Fig. 4. Mutational Analysis of the SufD protein.

(a) The representation of a SufD subunit with its dimer interface in the front side. The amino acid residues changed by site-directed mutagenesis are depicted in the structure by stick representations. (b) Phenotypic characterization of the SufD mutations. Middle panel shows growth of the mutant (UT109) cells at the permissive temperature (30°C) of the temperature-sensitive plasmid, pKO3-NIF. Complementation for the loss of sufD is shown in the lower panel by the growth at 43°C. (c) Gel-filtration analysis of the mutant SufD proteins. The SufD proteins carrying N-terminally fused His-tag and the H360C or H360S mutation were expressed in the mutant E. coli cells (YT2512) in which the chromosomal sufABCDSE operon was deleted.

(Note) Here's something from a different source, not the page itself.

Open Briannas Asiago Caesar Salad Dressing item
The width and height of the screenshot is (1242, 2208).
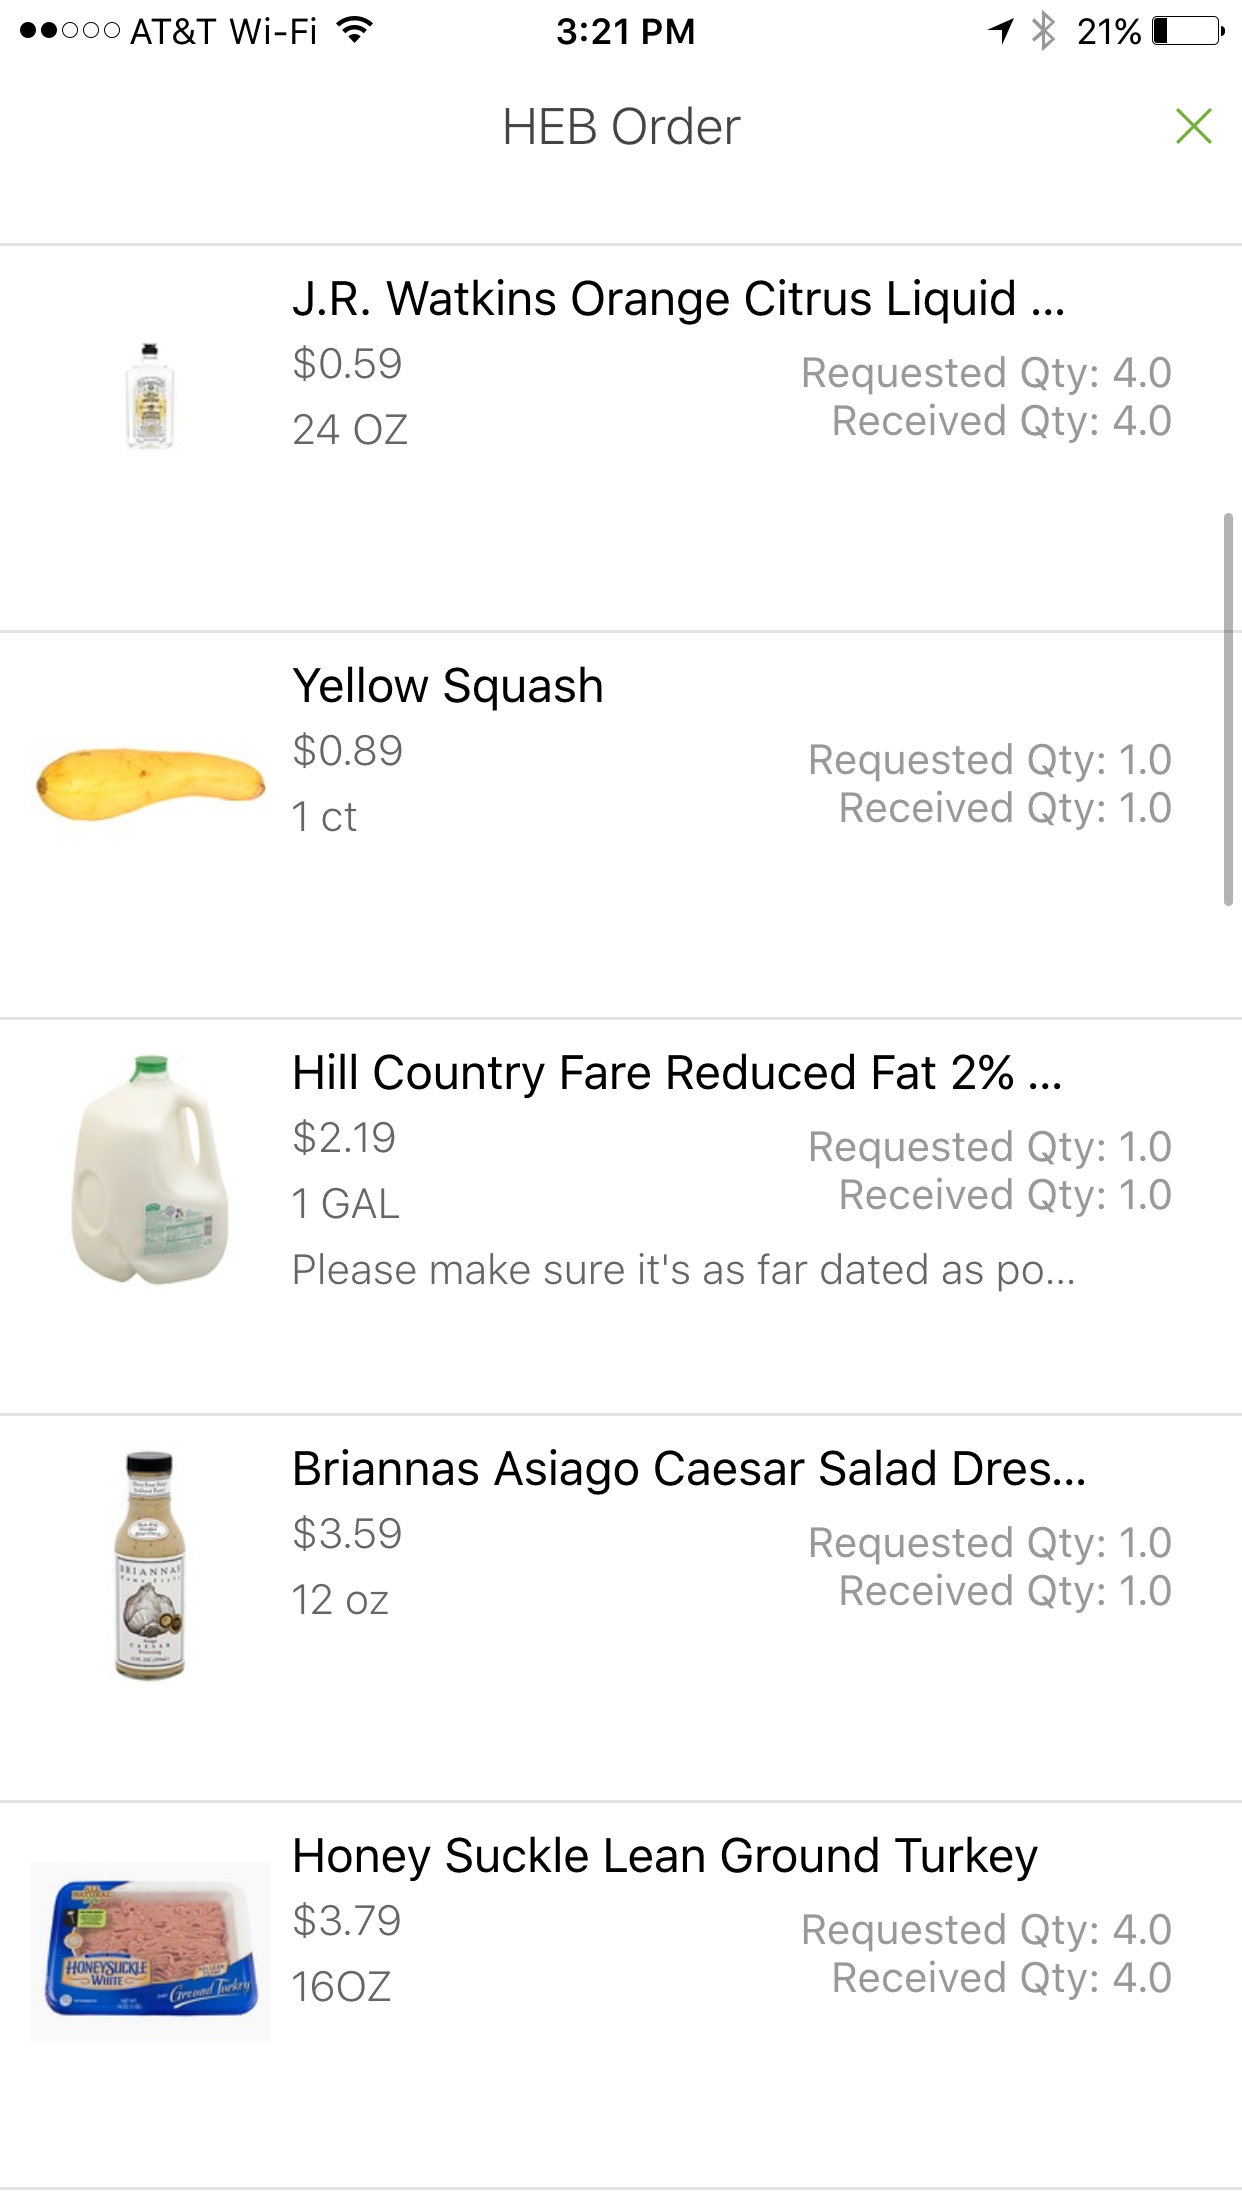tap(689, 1469)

The proteins were purified with Ni resin and then subjected to the gel-filtration (Sephacryl S-200) chromatography. The molecular sizes were estimated from the three experiments, and the values are the mean ± SD. (d) Pull-down assays to examine the interactions of the SufD mutant proteins with SufB and SufC. The SufD proteins carrying N-terminally fused His-tag and the H360C or H360S mutation were co-expressed in the YT2512 cells with intact SufB and SufC proteins using the plasmid pRK-sufABC-SE (ΔsufD). The proteins were purified with Ni resin and subjected to Western blot analysis using specific antibodies. Detection was with an ECL Plus kit (GE Healthcare).